Your goal: In the entries below, find every line holding the string "will" and collect it.

......

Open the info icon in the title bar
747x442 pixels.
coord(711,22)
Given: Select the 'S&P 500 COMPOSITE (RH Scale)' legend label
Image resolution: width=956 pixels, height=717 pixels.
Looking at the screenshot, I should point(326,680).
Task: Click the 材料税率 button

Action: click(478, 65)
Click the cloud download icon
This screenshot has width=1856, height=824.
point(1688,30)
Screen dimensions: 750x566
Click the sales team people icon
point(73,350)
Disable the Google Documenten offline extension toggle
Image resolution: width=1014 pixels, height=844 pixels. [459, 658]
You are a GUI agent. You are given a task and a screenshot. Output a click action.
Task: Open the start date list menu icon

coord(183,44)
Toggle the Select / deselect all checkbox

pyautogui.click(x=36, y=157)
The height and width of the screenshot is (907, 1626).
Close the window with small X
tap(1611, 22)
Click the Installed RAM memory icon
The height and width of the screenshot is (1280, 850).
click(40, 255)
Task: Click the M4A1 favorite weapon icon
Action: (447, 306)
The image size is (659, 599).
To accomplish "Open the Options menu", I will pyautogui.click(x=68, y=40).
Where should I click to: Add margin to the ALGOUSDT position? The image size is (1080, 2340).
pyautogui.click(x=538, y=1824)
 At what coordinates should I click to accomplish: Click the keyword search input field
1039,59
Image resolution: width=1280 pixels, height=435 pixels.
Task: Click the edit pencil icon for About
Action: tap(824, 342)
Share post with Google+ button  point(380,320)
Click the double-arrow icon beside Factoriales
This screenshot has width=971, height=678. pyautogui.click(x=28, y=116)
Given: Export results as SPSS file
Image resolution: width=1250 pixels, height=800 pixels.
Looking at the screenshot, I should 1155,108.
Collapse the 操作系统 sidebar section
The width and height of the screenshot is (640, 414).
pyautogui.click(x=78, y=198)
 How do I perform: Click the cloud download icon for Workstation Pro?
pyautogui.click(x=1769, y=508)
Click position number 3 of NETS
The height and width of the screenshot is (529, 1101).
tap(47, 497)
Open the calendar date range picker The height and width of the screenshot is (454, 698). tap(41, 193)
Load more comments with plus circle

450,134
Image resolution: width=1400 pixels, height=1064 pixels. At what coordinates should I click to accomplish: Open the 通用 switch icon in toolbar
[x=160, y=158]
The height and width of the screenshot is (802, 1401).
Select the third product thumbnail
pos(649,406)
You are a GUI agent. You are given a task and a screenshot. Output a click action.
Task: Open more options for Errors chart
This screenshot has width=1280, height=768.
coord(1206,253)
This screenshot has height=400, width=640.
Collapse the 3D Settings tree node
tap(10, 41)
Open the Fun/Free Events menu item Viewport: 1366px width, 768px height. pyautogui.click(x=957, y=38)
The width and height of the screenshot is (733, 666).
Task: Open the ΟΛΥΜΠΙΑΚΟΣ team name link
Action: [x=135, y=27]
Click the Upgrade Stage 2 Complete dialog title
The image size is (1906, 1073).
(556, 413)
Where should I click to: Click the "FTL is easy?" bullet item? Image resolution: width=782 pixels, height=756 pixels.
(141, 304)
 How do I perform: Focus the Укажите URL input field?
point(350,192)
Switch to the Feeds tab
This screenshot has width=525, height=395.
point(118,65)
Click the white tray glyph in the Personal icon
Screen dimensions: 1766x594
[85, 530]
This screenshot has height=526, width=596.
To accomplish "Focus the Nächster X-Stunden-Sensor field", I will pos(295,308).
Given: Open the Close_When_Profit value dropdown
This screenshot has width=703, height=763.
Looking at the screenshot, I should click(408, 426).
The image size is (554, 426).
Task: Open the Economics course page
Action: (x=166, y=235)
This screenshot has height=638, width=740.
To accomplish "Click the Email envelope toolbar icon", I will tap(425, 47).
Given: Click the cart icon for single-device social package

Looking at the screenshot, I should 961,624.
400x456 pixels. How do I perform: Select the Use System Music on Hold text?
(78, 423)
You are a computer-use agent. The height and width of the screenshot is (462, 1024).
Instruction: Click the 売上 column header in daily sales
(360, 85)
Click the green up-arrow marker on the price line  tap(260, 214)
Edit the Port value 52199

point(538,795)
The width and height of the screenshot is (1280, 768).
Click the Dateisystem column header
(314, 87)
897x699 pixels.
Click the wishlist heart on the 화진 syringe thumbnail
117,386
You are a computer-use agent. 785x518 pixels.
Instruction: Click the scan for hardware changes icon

......

Answer box:
To accomplish "Open the Options menu", I will pyautogui.click(x=68, y=40).
To accomplish "Focus the Nächster X-Stunden-Sensor field", I will pos(295,308).
To accomplish "Click the Email envelope toolbar icon", I will tap(425, 47).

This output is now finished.